_EXERCISE DESCRIPTION_:
Produce an exact copy of the line containing "Task: Click the 名前 field label" and of every line after it in the material below, ending with the final line.

_GIVEN DATA_:
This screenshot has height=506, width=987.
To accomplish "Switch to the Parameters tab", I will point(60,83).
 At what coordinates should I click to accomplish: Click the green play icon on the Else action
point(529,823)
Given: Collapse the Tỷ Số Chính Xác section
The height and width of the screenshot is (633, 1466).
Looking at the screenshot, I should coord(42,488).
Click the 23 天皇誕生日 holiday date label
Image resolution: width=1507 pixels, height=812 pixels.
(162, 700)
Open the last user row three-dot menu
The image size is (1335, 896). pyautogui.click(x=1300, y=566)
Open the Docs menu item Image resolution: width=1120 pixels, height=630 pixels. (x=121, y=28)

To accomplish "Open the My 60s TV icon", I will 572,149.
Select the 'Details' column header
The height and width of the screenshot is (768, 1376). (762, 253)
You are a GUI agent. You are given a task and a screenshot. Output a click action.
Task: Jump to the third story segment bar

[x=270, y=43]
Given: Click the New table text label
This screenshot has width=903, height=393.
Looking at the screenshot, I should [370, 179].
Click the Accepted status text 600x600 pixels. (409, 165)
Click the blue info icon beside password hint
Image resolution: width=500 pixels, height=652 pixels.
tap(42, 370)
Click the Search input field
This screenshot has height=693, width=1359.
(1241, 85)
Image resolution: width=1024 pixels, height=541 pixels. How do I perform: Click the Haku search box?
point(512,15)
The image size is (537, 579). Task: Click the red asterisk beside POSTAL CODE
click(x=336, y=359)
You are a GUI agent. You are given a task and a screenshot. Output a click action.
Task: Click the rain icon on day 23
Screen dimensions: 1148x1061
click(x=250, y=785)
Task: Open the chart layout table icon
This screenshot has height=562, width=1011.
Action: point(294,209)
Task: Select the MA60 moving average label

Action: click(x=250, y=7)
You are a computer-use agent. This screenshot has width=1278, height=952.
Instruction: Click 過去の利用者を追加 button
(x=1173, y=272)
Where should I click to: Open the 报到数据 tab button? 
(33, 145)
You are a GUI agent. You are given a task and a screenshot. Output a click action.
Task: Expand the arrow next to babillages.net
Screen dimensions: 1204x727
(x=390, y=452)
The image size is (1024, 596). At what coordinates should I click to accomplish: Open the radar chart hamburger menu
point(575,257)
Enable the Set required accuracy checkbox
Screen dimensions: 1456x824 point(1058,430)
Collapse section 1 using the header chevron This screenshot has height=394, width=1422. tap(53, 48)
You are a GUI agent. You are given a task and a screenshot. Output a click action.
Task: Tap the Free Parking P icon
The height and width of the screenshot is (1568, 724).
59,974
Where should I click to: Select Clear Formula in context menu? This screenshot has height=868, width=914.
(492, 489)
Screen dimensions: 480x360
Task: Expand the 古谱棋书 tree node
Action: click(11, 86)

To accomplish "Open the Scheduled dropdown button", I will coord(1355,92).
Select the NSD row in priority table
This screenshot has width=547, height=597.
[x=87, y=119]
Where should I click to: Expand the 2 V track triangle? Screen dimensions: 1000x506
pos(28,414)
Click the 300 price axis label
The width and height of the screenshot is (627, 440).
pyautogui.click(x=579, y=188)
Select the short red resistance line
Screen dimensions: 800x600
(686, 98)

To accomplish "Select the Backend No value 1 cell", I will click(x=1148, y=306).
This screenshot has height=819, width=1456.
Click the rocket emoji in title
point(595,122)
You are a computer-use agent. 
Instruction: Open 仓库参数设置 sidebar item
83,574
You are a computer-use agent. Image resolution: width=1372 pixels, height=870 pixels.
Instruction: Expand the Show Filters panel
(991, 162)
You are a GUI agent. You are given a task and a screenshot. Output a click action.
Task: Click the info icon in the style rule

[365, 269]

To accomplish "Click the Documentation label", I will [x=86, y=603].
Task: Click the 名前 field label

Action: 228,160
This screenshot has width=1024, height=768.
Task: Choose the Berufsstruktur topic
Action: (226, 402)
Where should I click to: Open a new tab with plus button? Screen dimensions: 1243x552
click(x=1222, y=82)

_RESULT FOR THIS TASK_:
Task: Click the 名前 field label

Action: 228,160
This screenshot has width=1024, height=768.
Task: Choose the Berufsstruktur topic
Action: (226, 402)
Where should I click to: Open a new tab with plus button? Screen dimensions: 1243x552
click(x=1222, y=82)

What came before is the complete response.